(Collected data)
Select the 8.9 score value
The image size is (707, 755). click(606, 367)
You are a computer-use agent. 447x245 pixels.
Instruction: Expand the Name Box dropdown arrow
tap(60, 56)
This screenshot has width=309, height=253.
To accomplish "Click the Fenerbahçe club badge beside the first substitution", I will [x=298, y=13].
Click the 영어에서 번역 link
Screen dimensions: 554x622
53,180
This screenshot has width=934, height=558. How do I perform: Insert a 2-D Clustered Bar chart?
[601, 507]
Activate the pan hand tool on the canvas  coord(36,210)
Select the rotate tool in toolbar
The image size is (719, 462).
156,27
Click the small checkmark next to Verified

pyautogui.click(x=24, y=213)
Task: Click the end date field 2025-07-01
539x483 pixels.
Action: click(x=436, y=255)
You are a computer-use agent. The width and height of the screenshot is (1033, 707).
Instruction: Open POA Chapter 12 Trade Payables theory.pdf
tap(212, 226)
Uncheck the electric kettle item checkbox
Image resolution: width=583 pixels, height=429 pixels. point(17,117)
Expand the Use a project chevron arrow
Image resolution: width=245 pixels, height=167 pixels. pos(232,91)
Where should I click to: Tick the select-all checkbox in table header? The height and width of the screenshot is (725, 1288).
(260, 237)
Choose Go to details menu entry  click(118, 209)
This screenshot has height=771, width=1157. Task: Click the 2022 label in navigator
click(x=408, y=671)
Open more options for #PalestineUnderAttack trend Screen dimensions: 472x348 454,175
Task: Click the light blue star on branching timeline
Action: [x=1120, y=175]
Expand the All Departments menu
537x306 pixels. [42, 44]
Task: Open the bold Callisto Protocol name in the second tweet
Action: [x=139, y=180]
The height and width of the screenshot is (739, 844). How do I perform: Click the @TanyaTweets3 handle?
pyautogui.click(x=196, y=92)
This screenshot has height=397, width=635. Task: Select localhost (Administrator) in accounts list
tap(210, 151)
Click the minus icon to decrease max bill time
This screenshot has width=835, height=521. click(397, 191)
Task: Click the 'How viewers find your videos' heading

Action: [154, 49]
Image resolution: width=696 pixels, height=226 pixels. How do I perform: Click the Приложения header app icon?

### AIM OF THE TASK
Keep only the lines from the line with "Click the minus" to the end of the records above, and repeat them exactly.

### TASK RESULT
Click the minus icon to decrease max bill time
This screenshot has width=835, height=521. click(397, 191)
Task: Click the 'How viewers find your videos' heading

Action: [154, 49]
Image resolution: width=696 pixels, height=226 pixels. How do I perform: Click the Приложения header app icon?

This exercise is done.